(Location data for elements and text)
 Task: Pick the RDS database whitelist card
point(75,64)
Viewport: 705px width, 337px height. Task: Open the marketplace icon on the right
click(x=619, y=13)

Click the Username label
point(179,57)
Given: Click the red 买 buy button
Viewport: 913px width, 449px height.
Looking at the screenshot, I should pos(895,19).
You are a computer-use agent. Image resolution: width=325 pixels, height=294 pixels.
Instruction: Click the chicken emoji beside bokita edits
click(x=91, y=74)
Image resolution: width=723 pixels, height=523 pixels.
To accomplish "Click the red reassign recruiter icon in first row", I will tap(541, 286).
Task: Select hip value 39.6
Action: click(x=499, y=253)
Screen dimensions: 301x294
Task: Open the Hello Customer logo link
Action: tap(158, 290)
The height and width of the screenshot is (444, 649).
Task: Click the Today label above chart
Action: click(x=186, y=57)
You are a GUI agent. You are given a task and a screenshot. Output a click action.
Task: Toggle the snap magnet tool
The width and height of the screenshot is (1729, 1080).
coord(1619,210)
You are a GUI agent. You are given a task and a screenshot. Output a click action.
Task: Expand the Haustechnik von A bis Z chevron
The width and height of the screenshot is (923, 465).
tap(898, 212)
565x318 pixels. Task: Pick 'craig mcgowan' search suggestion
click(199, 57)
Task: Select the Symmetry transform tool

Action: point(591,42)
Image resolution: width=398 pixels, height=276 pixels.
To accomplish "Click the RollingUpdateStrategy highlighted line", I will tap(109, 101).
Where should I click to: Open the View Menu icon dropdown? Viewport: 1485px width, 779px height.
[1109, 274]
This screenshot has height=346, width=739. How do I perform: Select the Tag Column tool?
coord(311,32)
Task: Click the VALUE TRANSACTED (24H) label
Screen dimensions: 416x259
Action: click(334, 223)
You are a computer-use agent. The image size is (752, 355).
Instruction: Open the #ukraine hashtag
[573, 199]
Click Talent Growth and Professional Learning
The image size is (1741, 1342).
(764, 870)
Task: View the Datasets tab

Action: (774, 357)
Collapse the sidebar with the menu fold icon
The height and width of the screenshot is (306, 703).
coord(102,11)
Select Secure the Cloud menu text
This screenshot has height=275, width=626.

EXERCISE TASK:
Please pick out every line above that contains the string "pixels" and copy each one. Case counts.

TASK ANSWER:
You are a computer-use agent. Image resolution: width=325 pixels, height=294 pixels.
Image resolution: width=723 pixels, height=523 pixels.
565x318 pixels. Task: Pick 'craig mcgowan' search suggestion
Image resolution: width=398 pixels, height=276 pixels.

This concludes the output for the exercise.